No paraba de repetir "Dios mío, no me abandones. Dios mío, no me dejes aquí sola". Lo hacía con las palmas de las manos unidas, a modo de rezo, a modo de cántico, con los ojos enjugados en lágrimas de emoción. Lo sentía muy dentro de sí, muy intenso, con una gran fuerza. "Dios mío, no me abandones" eran las únicas palabras que salían de sus labios. Cayó al suelo y olvidó dónde se encontraba, olvidó el momento preciso e incluso se olvidó de su propia existencia. Tan sólo conocía unas palabras, tan sólo era consciente de "Dios mío, no me abandones. Dios mío, no me dejes aquí sola".
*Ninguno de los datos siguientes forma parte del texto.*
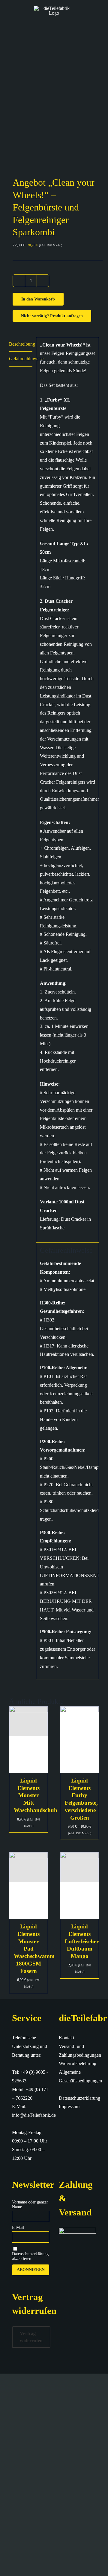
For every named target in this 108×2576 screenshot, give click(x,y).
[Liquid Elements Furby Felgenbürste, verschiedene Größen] (79, 1739)
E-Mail (18, 2227)
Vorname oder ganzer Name (30, 2204)
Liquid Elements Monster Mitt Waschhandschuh (35, 1795)
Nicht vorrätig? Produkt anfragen (52, 316)
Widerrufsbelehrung (77, 2063)
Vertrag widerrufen (31, 2337)
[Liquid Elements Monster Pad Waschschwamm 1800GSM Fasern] (28, 1885)
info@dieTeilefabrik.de (34, 2115)
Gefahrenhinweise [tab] (20, 358)
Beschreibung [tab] (20, 344)
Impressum (69, 2106)
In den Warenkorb (38, 299)
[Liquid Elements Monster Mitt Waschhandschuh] (28, 1739)
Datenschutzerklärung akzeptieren (30, 2256)
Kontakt (66, 2037)
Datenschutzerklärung (79, 2098)
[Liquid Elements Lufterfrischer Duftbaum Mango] (79, 1885)
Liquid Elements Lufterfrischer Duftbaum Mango (82, 1941)
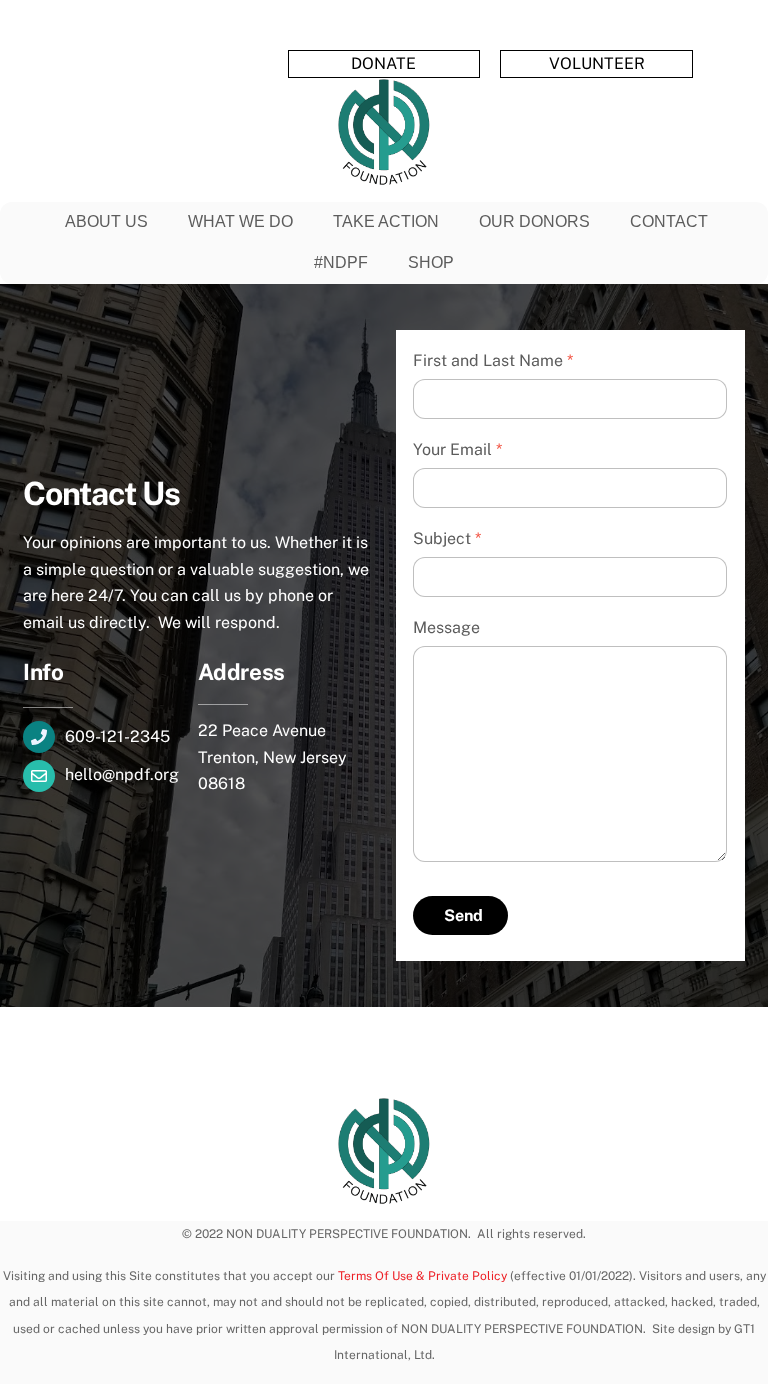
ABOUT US (106, 221)
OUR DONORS (534, 221)
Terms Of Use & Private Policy (422, 1276)
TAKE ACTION (386, 221)
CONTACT (669, 221)
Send (463, 915)
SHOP (431, 262)
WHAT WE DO (240, 221)
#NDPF (341, 262)
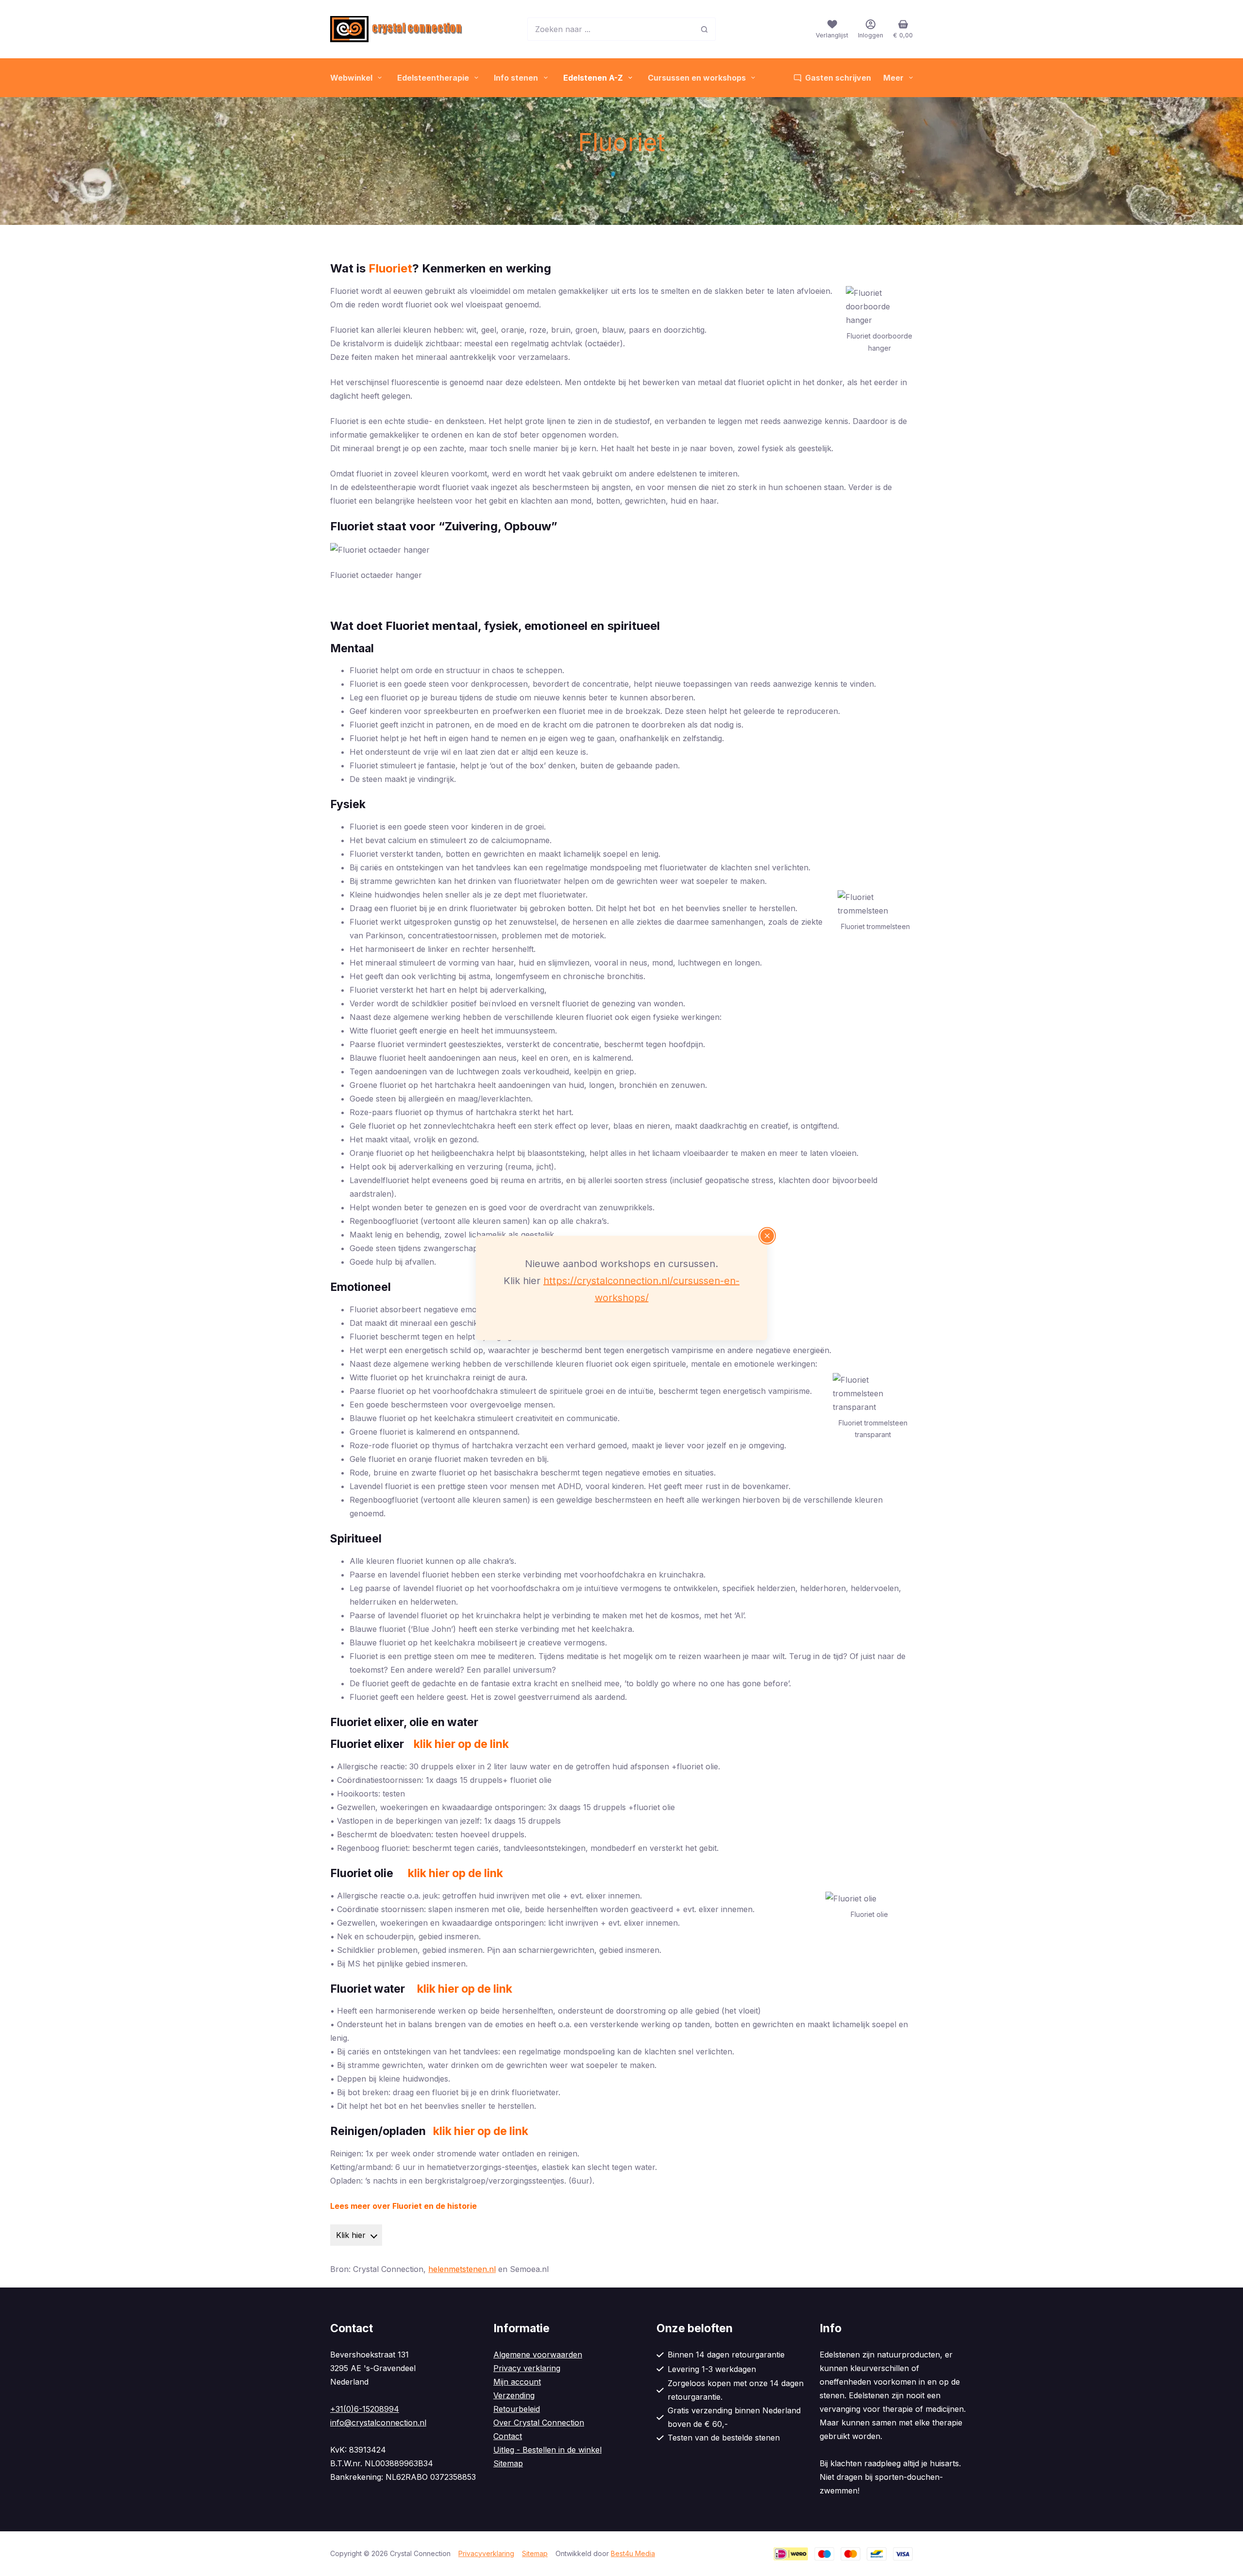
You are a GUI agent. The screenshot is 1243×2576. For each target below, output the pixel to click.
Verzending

Ya era hora. Ya empezaba a ser el momento de que aceptara la realidad y dejara de soñar despierta, que dejara de vivir en aquel mundo que ella se había creado para evitar pensar. Él no la quería. Al menos como ella necesitaba que la quisiera. Así que hizo de tripas corazón y agarró la pequeña estaca que se le había clavado en el corazón con las dos manos, muy fuertemente, y la sacó. Comenzó a perder un poco de sangre, pequeñas gotas, pero sabía que era cuestión de tiempo que dejara de sangrar.